DEAD-LOCK

I

Louis had wakened up a few minutes before Rachel returned to the bedroom from that most wonderfully conscientious spell of silver-cleaning. He was relieved to find himself alone. He was ill, perhaps very ill, but he felt unquestionably better than in the night. He was delivered from the appalling fear of death which had tortured and frightened him, and his thankfulness was intense; and yet at the same time he was aware of a sort of heroical sentimental regret that he was not, after all, dead; he would almost have preferred to die with grandeur, young, unfortunate, wept for by an inconsolable wife doomed to everlasting widowhood. He was ashamed of his bodily improvement, which rendered him uncomfortably self-conscious, for he had behaved as though dying when, as the event proved, he was not dying.

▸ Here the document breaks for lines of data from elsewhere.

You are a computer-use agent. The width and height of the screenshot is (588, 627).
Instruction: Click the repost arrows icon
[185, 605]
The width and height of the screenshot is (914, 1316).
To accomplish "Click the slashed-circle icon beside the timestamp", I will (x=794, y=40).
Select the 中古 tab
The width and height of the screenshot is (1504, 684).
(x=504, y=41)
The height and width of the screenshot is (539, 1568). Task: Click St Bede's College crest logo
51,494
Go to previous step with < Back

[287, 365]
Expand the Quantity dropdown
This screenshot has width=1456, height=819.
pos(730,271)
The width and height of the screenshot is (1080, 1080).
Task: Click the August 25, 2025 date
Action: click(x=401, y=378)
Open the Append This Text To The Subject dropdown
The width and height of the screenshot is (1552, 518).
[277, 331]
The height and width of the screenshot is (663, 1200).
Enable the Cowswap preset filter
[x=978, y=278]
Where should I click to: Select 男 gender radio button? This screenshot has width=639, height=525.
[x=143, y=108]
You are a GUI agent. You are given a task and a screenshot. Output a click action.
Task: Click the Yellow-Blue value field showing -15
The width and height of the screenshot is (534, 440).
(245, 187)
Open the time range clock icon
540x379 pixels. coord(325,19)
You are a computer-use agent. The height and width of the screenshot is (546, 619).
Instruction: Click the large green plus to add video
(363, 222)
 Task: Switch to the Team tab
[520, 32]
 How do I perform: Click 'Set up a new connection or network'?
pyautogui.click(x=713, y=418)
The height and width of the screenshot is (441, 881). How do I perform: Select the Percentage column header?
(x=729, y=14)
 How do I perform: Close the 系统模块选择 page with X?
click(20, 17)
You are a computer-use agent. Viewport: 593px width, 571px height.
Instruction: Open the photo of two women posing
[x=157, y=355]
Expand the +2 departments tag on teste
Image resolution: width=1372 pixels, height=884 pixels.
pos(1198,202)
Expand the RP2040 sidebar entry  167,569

When Rachel came in, this self-consciousness grew terrible. And in his weakness, his constraint, his febrile perturbation which completely destroyed presence of mind, he feebly remarked—

"Did any one call yesterday to ask how I was?"

As soon as he had said it he knew that it was inept, and quite unsuitable to the role which he ought to play.

Rachel had gone straight to the dressing-table, apparently ignoring him, though she could not possibly have failed to notice that he was awake. She turned sharply and gazed at him with a look of inimical contempt that aggrieved and scarified him very acutely. Making no answer to his query, content solely to condemn it with her eyes as egotistic and vain, she said—

"I'm going to make you some food."

And then she curtly showed him her bent back, and over the foot of the bed he could see her preparations—preliminary stirring with a spoon, the placing of the bright tin saucepan on the lamp, the opening of the wick, seizing of the match-box.

As soon as the cooking was in train, she threw up the window wide and then came to the bed.